PASSAGE SHOWN:
Loews Corporation
- Type: Public
- Traded as: NYSE: L; S&P 500 component;
- Industry: Conglomerate
- Founded: 1946; 80 years ago (as hotel business) 1959; 67 years ago (as Loews Corporation)
- Headquarters: Solow Building New York City, United States
- Key people: James Tisch (chairman); Ben Tisch (president & CEO);
- Products: insurance, hotels, oil drilling, pipeline transport
- Revenue: US$18.5 billion (2025)
- Net income: US$1.67 billion (2025)
- Total assets: US$86.3 billion (2025)
- Total equity: US$18.7 billion (2025)
- Number of employees: 13,000 (2024)
- Subsidiaries: Altium Packaging (53%); Boardwalk Pipelines; CNA Financial (89%); Loews Hotels;
- Website: loews.com

= Loews Corporation =

American conglomerate

Loews Corporation is an American conglomerate headquartered in New York City. The company's majority-stake holdings include CNA Financial Corporation, Boardwalk Pipelines, Loews Hotels and Altium Packaging.

Loews positions itself as a value investor with a long-term focus. The company has allocated significant capital for share buybacks, spending $1.3 billion on share repurchases in the three years ending December 31, 2012. Between 1971 and 2020, Loews reduced its shares outstanding from 1.3 billion to 291 million.

WORK TO DO:
Set down word for word the part of the Loews Corporation profile that begins at the words "Loews Corporation is" and stops after the words "and Altium Packaging.".

STORED ROWS:

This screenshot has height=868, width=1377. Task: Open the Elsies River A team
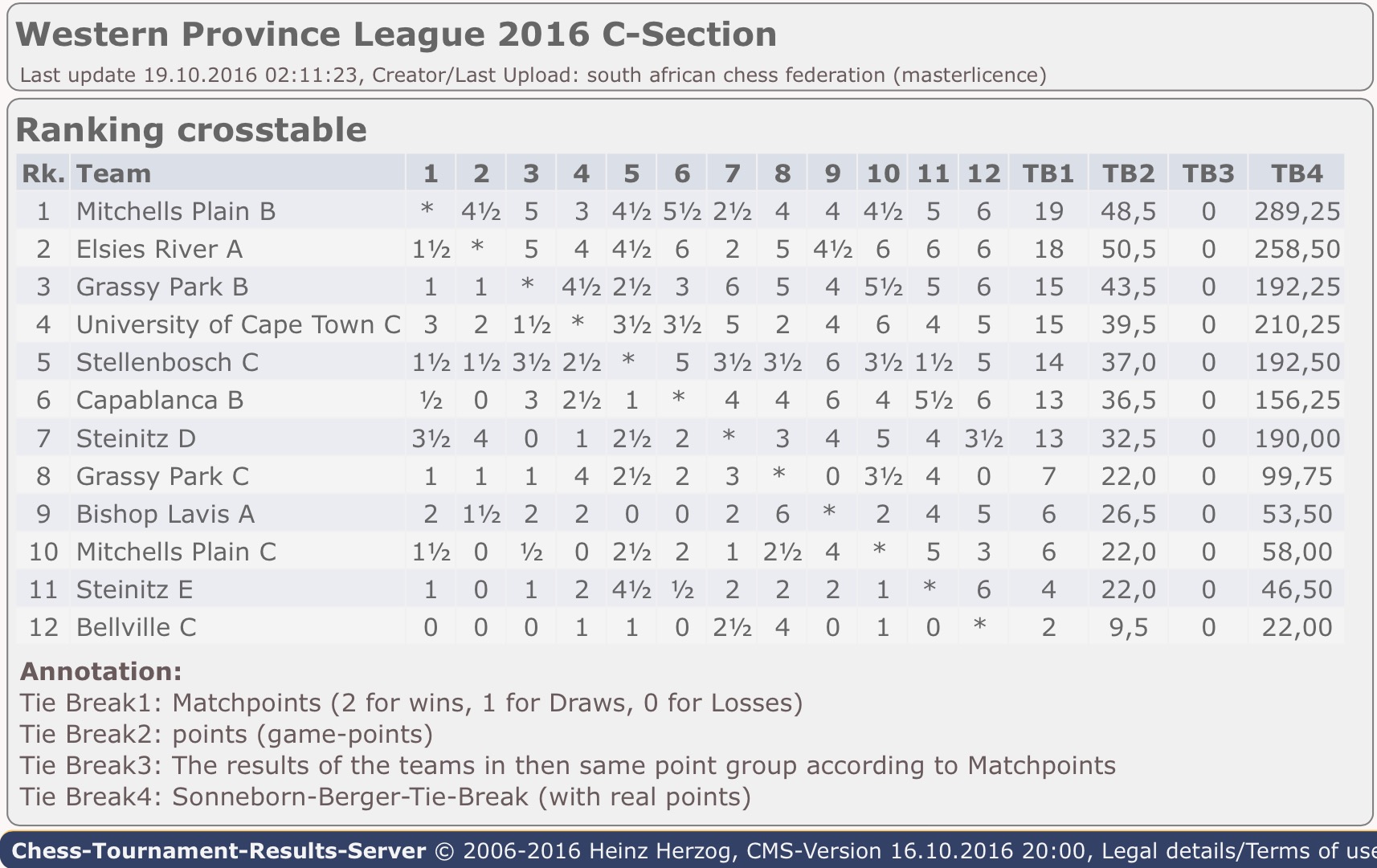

--

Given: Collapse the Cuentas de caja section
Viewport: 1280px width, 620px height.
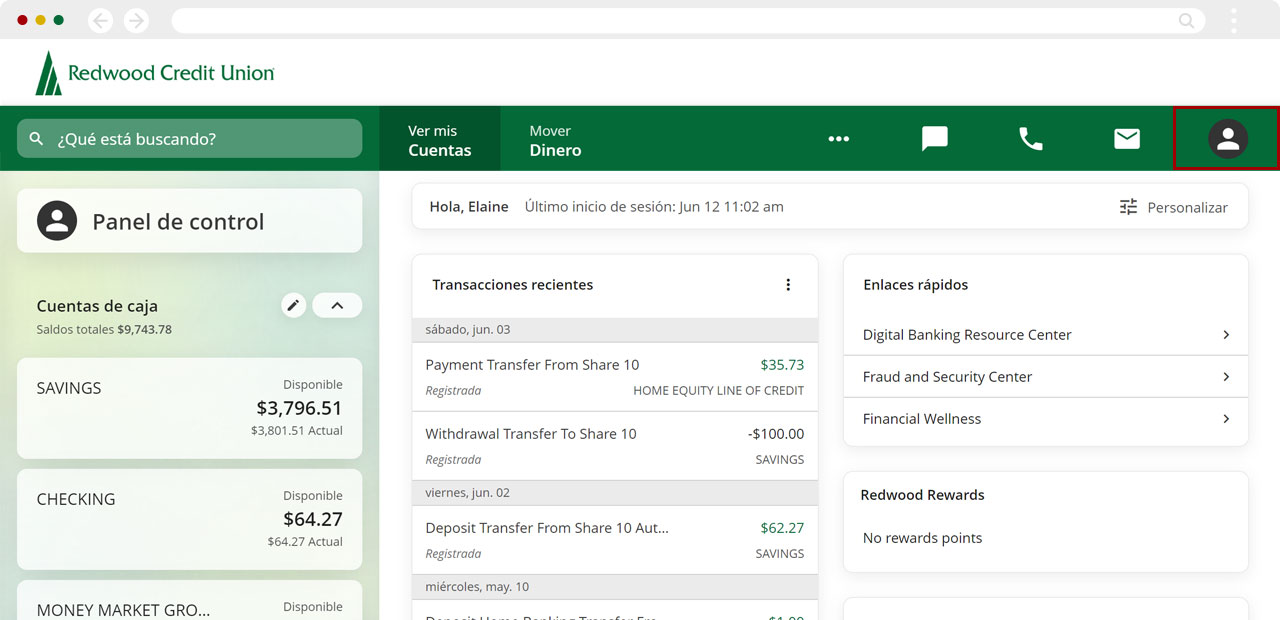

* * *

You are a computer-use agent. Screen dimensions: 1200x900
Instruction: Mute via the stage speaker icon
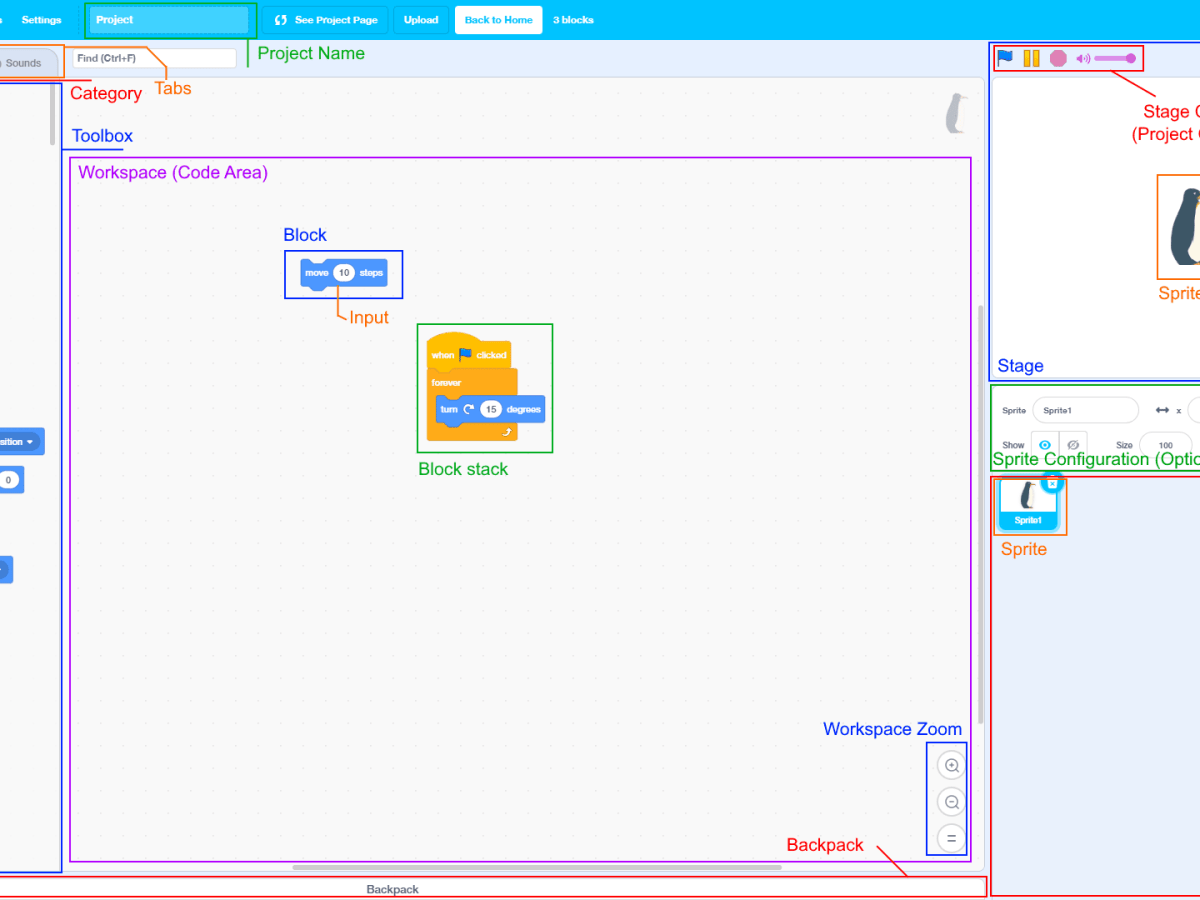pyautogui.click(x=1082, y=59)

OUTPUT FOR THIS TASK:
Loews Corporation is an American conglomerate headquartered in New York City. The company's majority-stake holdings include CNA Financial Corporation, Boardwalk Pipelines, Loews Hotels and Altium Packaging.